● **WORK INSTRUCTIONS**
Work through the records that follow and return each line containing the word "chevron".

******************************

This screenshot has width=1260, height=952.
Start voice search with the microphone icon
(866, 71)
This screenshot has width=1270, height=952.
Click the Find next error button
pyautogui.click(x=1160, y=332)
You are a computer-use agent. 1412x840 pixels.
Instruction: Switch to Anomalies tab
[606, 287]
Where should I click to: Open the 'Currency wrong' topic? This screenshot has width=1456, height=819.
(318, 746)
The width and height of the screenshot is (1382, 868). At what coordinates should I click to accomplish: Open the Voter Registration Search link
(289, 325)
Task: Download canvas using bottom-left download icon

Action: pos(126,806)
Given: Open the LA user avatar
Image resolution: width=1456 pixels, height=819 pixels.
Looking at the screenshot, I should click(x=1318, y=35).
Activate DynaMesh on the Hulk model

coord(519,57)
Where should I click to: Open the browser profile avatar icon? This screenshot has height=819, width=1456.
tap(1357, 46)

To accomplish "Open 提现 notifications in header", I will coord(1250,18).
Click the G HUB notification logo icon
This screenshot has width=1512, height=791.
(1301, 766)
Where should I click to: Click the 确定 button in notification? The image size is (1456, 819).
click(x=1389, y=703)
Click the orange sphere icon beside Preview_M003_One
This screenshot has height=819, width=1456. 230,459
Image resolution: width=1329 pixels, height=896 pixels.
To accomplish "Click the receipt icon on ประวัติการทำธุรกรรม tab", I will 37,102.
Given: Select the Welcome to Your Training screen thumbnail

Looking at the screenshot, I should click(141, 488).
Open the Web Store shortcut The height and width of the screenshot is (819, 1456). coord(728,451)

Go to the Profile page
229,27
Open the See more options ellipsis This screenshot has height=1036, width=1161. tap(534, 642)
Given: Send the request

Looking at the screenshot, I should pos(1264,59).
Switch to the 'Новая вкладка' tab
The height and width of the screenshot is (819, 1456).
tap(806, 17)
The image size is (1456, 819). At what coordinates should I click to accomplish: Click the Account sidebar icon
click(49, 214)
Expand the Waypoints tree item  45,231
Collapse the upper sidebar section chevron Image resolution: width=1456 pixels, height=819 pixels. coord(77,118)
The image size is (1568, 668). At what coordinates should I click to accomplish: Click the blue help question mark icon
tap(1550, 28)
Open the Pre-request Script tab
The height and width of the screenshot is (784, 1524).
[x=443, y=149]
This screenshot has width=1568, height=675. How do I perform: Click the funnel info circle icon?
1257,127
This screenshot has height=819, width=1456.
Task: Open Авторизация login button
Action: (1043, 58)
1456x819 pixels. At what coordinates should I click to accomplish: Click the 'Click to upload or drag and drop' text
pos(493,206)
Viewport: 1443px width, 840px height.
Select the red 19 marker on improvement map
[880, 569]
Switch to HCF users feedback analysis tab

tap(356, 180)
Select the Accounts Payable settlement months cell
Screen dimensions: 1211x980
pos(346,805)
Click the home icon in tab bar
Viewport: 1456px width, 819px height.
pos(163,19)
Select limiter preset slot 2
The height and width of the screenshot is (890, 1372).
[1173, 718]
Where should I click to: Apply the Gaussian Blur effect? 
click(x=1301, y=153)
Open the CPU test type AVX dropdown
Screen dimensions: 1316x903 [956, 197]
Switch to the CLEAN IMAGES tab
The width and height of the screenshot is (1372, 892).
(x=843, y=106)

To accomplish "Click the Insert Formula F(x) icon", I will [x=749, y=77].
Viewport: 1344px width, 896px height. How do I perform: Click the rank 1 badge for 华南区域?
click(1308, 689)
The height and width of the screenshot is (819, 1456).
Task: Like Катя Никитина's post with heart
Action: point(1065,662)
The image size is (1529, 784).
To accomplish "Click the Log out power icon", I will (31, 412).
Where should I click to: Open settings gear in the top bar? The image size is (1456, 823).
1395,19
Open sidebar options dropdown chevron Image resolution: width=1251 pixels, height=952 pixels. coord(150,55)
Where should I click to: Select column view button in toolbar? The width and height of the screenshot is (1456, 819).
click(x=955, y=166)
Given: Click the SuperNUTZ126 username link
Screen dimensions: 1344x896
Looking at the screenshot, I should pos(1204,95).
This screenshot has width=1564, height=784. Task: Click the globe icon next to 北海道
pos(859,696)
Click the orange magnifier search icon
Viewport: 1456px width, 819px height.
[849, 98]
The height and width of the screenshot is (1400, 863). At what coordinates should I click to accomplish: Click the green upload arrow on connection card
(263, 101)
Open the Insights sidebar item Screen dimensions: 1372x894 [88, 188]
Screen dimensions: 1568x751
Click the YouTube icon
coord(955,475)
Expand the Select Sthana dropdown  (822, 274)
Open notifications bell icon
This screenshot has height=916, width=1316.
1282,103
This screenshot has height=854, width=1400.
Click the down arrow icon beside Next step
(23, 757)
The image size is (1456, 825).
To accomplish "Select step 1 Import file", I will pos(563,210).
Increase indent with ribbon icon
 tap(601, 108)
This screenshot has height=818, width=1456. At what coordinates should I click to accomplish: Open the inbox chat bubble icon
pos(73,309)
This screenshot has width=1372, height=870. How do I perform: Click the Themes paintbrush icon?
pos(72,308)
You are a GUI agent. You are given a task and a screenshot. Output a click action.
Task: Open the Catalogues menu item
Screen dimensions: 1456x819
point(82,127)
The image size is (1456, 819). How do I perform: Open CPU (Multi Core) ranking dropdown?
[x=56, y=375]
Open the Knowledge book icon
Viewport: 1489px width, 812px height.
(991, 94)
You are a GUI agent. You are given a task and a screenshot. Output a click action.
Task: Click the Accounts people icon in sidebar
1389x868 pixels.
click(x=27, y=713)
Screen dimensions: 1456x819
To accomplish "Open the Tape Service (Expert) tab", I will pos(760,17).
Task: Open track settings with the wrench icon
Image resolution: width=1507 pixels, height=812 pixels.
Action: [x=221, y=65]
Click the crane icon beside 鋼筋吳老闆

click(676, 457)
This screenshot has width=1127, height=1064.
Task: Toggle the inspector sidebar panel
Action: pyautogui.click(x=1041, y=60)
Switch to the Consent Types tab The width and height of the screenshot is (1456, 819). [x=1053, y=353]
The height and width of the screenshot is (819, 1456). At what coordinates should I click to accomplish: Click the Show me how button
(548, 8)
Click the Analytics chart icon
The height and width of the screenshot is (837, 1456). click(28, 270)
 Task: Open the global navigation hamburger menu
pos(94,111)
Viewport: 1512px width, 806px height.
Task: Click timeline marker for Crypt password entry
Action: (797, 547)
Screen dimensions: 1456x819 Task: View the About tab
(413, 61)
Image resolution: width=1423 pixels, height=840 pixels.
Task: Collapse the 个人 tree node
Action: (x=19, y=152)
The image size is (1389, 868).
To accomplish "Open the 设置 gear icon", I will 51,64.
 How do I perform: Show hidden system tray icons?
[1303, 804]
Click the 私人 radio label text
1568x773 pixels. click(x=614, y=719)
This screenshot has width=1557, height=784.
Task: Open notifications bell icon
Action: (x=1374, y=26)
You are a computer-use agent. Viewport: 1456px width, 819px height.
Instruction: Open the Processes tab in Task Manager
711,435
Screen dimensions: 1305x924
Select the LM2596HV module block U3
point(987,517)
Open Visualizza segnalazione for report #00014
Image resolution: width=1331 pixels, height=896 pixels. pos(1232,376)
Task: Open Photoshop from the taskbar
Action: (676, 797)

******************************

● **EXERCISE RESPONSE**
Collapse the upper sidebar section chevron Image resolution: width=1456 pixels, height=819 pixels. coord(77,118)
Open sidebar options dropdown chevron Image resolution: width=1251 pixels, height=952 pixels. coord(150,55)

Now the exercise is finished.